- Paloma Creek South Location within the state of Texas
- Coordinates: 33°12′36″N 96°55′58″W﻿ / ﻿33.21000°N 96.93278°W
- Country: United States
- State: Texas
- County: Denton

Area
- • Total: 0.89 sq mi (2.3 km^{2})
- • Land: 0.89 sq mi (2.3 km^{2})
- • Water: 0 sq mi (0.0 km^{2})
- Elevation: 564 ft (172 m)

Population (2020)
- • Total: 9,539
- • Density: 11,000/sq mi (4,100/km^{2})
- Time zone: UTC-6 (Central (CST))
- • Summer (DST): UTC-5 (CDT)
- ZIP codes: 76227, 75068
- Area codes: 214, 469, 945, 972
- GNIS feature ID: 2584711

= Paloma Creek South, Texas =

Paloma Creek South is a census-designated place (CDP) in eastern Denton County, Texas, United States. It is part of the Paloma Creek master-planned community. As of the 2020 census, Paloma Creek South had a population of 9,539.

==Geography==
Paloma Creek South is located south of U.S. Route 380 in an unincorporated area governed by the Denton County Fresh Water Supply Districts 8-A, 8-B, 11-A, 11-B, and 11-C.

==Demographics==

Paloma Creek South first appeared as a census designated place in the 2010 U.S. census.

Paloma Creek South CDP, Texas – Racial and ethnic composition Note: the US Census treats Hispanic/Latino as an ethnic category. This table excludes Latinos from the racial categories and assigns them to a separate category. Hispanics/Latinos may be of any race.
| Race / Ethnicity (NH = Non-Hispanic) | Pop 2010 | Pop 2020 | % 2010 | % 2020 |
|---|---|---|---|---|
| White alone (NH) | 1,589 | 3,876 | 57.72% | 40.63% |
| Black or African American alone (NH) | 563 | 3,026 | 20.45% | 31.72% |
| Native American or Alaska Native alone (NH) | 18 | 37 | 0.65% | 0.39% |
| Asian alone (NH) | 86 | 450 | 3.12% | 4.72% |
| Native Hawaiian or Pacific Islander alone (NH) | 1 | 5 | 0.04% | 0.05% |
| Other race alone (NH) | 1 | 73 | 0.04% | 0.77% |
| Mixed race or Multiracial (NH) | 55 | 512 | 2.00% | 5.37% |
| Hispanic or Latino (any race) | 440 | 1,560 | 15.98% | 16.35% |
| Total | 2,753 | 9,539 | 100.00% | 100.00% |

Historical population
| Census | Pop. | Note | %± |
| 2010 | 2,753 |  | — |
| 2020 | 9,539 |  | 246.5% |
U.S. Decennial Census 1850–1900 1910 1920 1930 1940 1950 1960 1970 1980 1990 2000 2010 2020

==Education==
The entire Paloma Creek South census-designated place is within the Denton Independent School District.

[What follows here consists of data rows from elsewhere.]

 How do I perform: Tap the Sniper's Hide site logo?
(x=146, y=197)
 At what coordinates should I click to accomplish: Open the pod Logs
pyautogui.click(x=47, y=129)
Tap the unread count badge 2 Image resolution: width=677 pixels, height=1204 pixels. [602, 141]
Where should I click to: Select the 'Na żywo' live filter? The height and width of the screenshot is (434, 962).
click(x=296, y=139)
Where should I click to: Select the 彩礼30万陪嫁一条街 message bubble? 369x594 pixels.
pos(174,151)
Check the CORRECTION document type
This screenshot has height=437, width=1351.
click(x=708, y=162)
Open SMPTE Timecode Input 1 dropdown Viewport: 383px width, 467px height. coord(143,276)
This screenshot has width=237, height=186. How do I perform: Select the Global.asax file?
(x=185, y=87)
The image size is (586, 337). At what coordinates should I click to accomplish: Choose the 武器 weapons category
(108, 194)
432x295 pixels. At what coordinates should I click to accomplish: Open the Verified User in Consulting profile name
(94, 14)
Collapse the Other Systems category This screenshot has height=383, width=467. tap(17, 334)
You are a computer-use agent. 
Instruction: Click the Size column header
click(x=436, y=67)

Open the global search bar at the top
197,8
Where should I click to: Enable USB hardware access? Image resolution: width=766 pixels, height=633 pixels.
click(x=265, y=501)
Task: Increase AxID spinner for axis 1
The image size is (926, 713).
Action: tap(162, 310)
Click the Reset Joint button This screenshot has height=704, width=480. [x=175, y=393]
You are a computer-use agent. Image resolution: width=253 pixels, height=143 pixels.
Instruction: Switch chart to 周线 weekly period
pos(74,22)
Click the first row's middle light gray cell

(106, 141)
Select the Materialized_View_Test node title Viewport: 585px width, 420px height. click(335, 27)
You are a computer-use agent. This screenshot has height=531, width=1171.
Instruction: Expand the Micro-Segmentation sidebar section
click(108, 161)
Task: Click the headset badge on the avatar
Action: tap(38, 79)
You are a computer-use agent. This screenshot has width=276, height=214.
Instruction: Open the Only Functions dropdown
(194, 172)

The CDP is zoned to Catherine Bell Elementary School and Dorothy Martinez Elementary School dependent on home address. Some students also attended Paloma Creek Elementary School prior to its 2026 retirement due to a combination of failing state test scores and declining enrollment. All of the CDP is zoned to Navo Middle School and Braswell High School.

Previously, the CDP was zoned to Providence Elementary School, Paloma Creek Elementary, Navo Middle School, and Denton High School.

Homes in the far southern area of the community south of Lake Meadow Ln, all not in the CDP, are located within the Little Elm Independent School District. They attend Lakeview Elementary School, Walker Middle School, and Little Elm High School.

The majority of Denton County, Paloma Creek South included, is in the boundary of North Central Texas College.